Plaintiff, Simp McCorvey (“Simp”), proceeding pro se, commenced this action by filing
a Complaint against Jack B. Weaver, a Circuit Judge in Monroe County, Alabama; plaintiff’s
brother, Roderick McCorvey (“Roderick”); and the brother’s lawyer, Leston C. Stallworth, Jr.2
1
For purposes of its Rule 12(b)(6) analysis, the Court accepts as true all wellpleaded factual allegations of the Complaint, and draws all reasonable inferences in the
plaintiff’s favor. See, e.g., Keating v. City of Miami, 598 F.3d 753, 762 (11th Cir. 2010) (in
reviewing Rule 12(b)(6) motion, court must “accept[] the facts alleged in the complaint as true,”
“draw[] all reasonable inferences in the plaintiff’s favor,” and “limit[] our review to the four
corners of the complaint”). Of course, “[l]egal conclusions without adequate factual support are
entitled to no assumption of truth.” Mamani v. Berzain, 654 F.3d 1148, 1153 (11th Cir. 2011).
2
By Order (doc. 11) entered on October 21, 2014, this Court granted defendant
Jack B. Weaver’s motion to dismiss on grounds of judicial immunity and the Rooker-Feldman
doctrine.
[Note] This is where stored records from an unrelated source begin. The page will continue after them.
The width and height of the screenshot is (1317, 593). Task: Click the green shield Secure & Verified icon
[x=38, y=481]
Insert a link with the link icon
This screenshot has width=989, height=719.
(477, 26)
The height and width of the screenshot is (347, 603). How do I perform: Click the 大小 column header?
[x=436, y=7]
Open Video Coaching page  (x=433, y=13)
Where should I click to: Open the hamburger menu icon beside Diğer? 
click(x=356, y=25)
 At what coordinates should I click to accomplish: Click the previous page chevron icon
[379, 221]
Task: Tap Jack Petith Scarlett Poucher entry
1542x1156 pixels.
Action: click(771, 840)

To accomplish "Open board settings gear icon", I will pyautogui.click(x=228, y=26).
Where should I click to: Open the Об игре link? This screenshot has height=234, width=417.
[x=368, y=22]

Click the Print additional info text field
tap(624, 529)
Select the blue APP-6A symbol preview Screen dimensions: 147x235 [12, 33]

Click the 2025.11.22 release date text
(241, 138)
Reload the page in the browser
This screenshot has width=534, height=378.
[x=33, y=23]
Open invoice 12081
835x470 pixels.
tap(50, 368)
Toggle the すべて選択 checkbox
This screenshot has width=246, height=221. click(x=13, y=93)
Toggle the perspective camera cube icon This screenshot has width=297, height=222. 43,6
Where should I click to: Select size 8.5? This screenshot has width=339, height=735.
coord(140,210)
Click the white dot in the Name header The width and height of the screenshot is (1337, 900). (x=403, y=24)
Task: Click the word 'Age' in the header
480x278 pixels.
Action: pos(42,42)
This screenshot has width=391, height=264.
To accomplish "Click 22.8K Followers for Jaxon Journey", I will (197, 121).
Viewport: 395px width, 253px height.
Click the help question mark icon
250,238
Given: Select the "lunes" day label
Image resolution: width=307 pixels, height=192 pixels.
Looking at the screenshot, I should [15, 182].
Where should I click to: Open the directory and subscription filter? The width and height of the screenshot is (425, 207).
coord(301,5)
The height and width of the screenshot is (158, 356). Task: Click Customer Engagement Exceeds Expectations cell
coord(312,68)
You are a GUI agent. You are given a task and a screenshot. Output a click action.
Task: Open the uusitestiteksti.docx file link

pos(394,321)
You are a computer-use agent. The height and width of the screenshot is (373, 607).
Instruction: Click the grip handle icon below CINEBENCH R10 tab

Plaintiff’s subsequent motion to reconsider was denied by Order (doc. 16) dated
November 14, 2014. Thus, defendant Judge Weaver has been dismissed from this case, and only
plaintiff’s claims against Roderick and Stallworth remain.
As pleaded in the Complaint, this action arises from plaintiff’s dissatisfaction with certain
events that transpired in underlying state-court litigation. In particular, the well-pleaded factual
allegations of the Complaint reflect that Roderick (by and through his attorney, Stallworth) filed
suit against Simp in Monroe County Circuit Court back in 2009, with Roderick claiming an
interest in certain real property deeded solely in Simp’s name (the “Monroe County Lawsuit”).
Simp represented himself in the Monroe County Lawsuit. Throughout the pendency of the
Monroe County Lawsuit, Simp resided a great distance from Monroe County, Alabama (first in
Alaska and later in New Mexico); therefore, Simp sought certain accommodations (i.e.,
permission to participate in certain hearings telephonically, and reasonable advance notice of any
trial setting) to facilitate his involvement in the case.
According to Simp’s Complaint, he did not receive written notice of the final jury trial
setting in the Monroe County Lawsuit (although he had received notice of trial settings that had
subsequently been continued). That said, Simp admits that he called Judge Weaver’s office on
September 3, 2013 to inquire as to the status of hearings on three pending pretrial motions and
particularly to ascertain whether he might be authorized to attend such hearings by telephone.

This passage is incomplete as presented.